PROMPT: The task calls for each record to be given again unchanged, minus any pictures.

DATA SUPPLIED:

____________

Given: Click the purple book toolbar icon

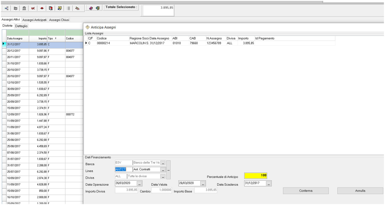Looking at the screenshot, I should point(91,8).
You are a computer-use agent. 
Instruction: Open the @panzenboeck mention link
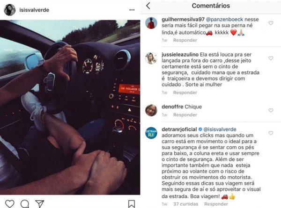(x=224, y=19)
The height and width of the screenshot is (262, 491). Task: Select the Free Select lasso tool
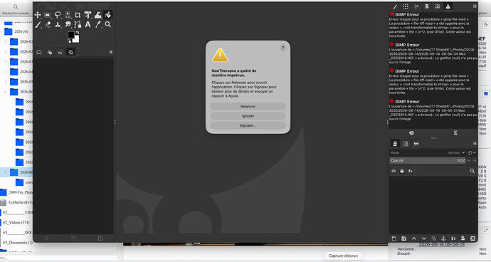(x=58, y=15)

____________

OUTPUT OF THE TASK:
Given: Click the purple book toolbar icon

Looking at the screenshot, I should point(91,8).
You are a computer-use agent. 
Instruction: Open the @panzenboeck mention link
(x=224, y=19)
The height and width of the screenshot is (262, 491). Task: Select the Free Select lasso tool
(x=58, y=15)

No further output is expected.